UMA GREVE QUE PARALISOU O PAÍS   

Que nós, trabalhadores brasileiros, temos todo direito – ou será obrigação? – de reivindicar o que achamos justo para que continuemos a desempenhar nossas funções em nossos empregos, é indiscutível. Mas uma das mais recentes greves dos bancários praticamente parou as principais cidades do país. Parou também algumas ações bancárias que prefiro realizar mediante o indispensável atendimento humano. Depositar um cheque em minha conta, por exemplo. Apesar do desenvolvimento tecnológico, até os dias atuais comparo fazer um depósito no caixa eletrônico como bater um pênalti – será que a bola vai entrar?

Foi numa fria noite de sexta-feira que eu, após dez relutantes dias, me rendi pela primeira vez, imaginando que o acordo entre os bancários e os banqueiros precisaria de uma prorrogação: “que não chegue a mortes súbitas” desejei. De outra forma meu cheque faria aniversário e não era descontado. Poderia pensar em fazer até um bolo comemorativo, mas antes teria que descontar o tal cheque.

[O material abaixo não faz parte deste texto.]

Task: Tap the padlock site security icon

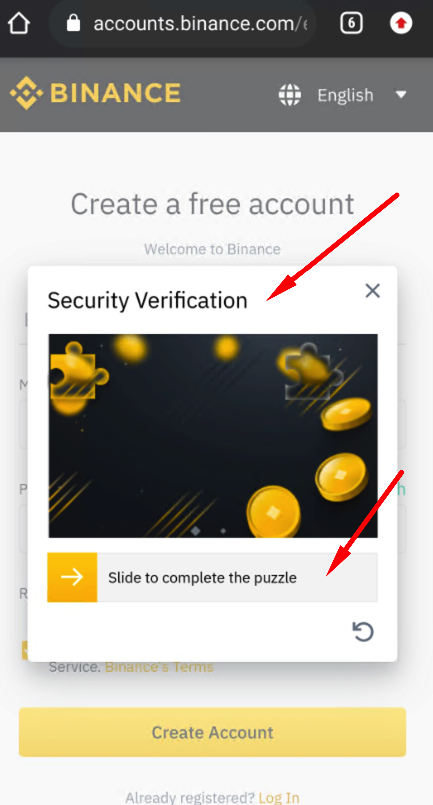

A princípio parecia fácil: “aperte o botão verde para depositar”, estava escrito numa plaquinha. Cumpri a formalidade eletrônica e, ao posicionar num determinado local da máquina o envelope preenchido corretamente com o cheque dentro, em milésimos de segundo, surge uma ágil mão humana que tomou-me o depósito, desaparecendo seguidamente. Fiquei estático, estupefato, refazendo-me do susto, pensando estar participando de uma pegadinha previamente gravada, para aumentar o ibope de algum programa dominical. Em seguida, procurando pelos lados da máquina, por trás, alguma prova do inacreditável que acabara de acontecer. Enfiei a cara no painel da máquina, olhei as câmeras de segurança que me olhavam, então resolvo bater um toc-toc de quem bate à residência de alguém:

- Olá! – disse, diante da situação surreal na qual me encontrava.

- Olá – não é que me responderam??

- Quem está aí? – continuei, já que obtive “sinal de vida” do caixa eletrônico.

- Sou um funcionário terceirizado pelo banco.

- E o que você está fazendo aí dentro?

- Trabalhando, ué! – respondeu a voz, com uma tranquilidade que ela achava óbvia.

- Você não aderiu à greve também?

- Não – informou a voz de alguém que não mostrara nada além da mão – Não sou bancário. Sou funcionário da empresa que fabrica os caixas eletrônicos bancários.

- Não vá me dizer que os caixas eletrônicos também estão em greve?

- Isso mesmo. – confirmou o que eu achava impossível.

- Mas isso é um absurdo! – protestei.

- Reclame com o sindicato dos caixas eletrônicos bancários!

- O quê? Caixa eletrônico agora faz greve e até tem sindicato??

- É o desenvolvimento da tecnologia, né?

- Ahn, sim... só falta você me dizer que o presidente desse sindicato é um caixa eletrônico bancário também.

- Era. Agora é um computador top de linha, com sistema operacional Windows 2008.

- Um computador top de linha?

- Claro! O processamento dele é mais rápido e eficiente!

Diante daquelas observações futurísticas e absurdas, antes de ir embora ainda perguntei-lhe, preocupado, se ele “não precisava de água”. A voz agradeceu. Tinha uma outra maquininha dentro da caixa eletrônica que o abastecia.

Fui embora, torcendo para que meu cheque fosse compensado, lamentando que as máquinas que o homem construíra agora estavam tomando nosso próprio espaço. É o tiro saindo pela culatra. Resolvi passar na locadora e alugar um dvd para relaxar a tensão do diálogo surrealista. Pena que na única locadora aberta daquela hora de uma sexta-feira, só havia um filme em promoção ao alcance de meu bolso: estrelando Will Smith em "Eu Robô"!